Martin’s work might have novelty, but whether it is revolutionary or more mash-up genius is unclear, since Martin stood shoulder to shoulder with contemporaries such as Schoenberg while looking back all the way to Bach, whom he openly idolized, for his primary inspiration, and deriving the notion of how such a powerful love story could be told best in the sacred music fashion.

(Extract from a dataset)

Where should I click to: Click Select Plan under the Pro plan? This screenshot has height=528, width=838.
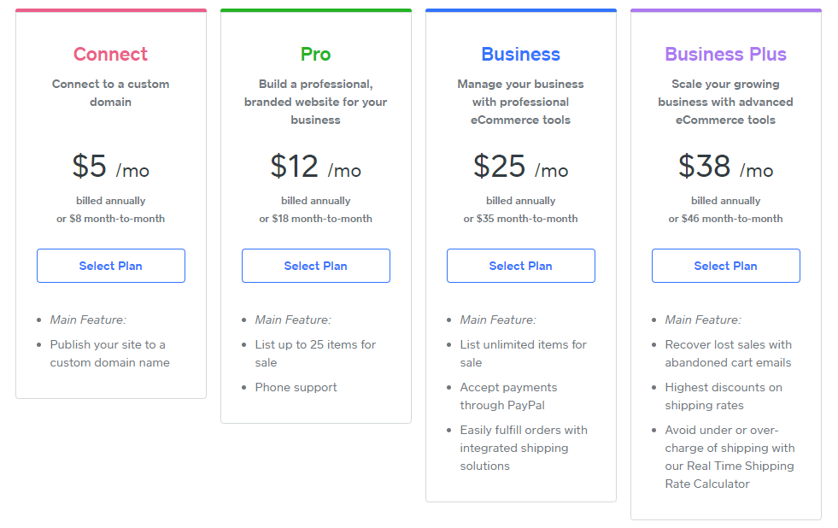[315, 266]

Martin also is said to have been inspired by Debussy’s impressionistic turn-of-the-century doomed love opera, Pelléas et Mélisande.

“Wagner pushes the boundaries of traditional tonal harmony, whereas Martin uses Schoenbergian 12-tone melodies in such a way that makes them unrecognizable as anything but traditional melodic lines!” is how Walker enthused about Martin’s piece.

Still, it does slot nicely with today’s zeitgeist where opera is moving away from escapism and toward relevance.

Soprano Shannon Jennings sings the role of Iseult in Frank Martin's Le vin herbé at The Barns at Wolf Trap February 9-10. Photo courtesy of the artist.
Soprano Shannon Jennings sings the role of Iseult in Frank Martin’s Le vin herbé at The Barns at Wolf Trap February 9-10. Photo courtesy of the artist.

Maestro Walker put it this way: “The general blurring of lines between traditional styles of theatrical performance that we see nowadays I think is perfectly represented by Le vin herbé. Is it an opera? Is it an oratorio? Is it a chamber work? I am unable to define Le vin herbé by any category or label that we generally use in classical music, and I think that this is partly what makes the work so compelling, fresh and modern.”

Martin, a Genevan, composed his work in French, a notoriously difficult language to sing. Walker promised that his leads, tenor Ian Koziara and soprano Shannon Jennings, are proficient singers of French and blend nicely as they do so. Koziara is an alumnus of the Wolf Trap Opera training program, while Jennings comes from the Pittsburgh Opera Resident Artist Program, where Walker is also the music director.

Running Time: Two and a half hours, with one intermission.

Le vin herbé, presented by Wolf Trap Opera and Washington Concert Opera, plays Saturday, February 9th at 7:30 pm and Sunday, February 10th at 3 pm at The Barns at Wolf Trap, 1635 Trap Road, Vienna, VA. For tickets, go online.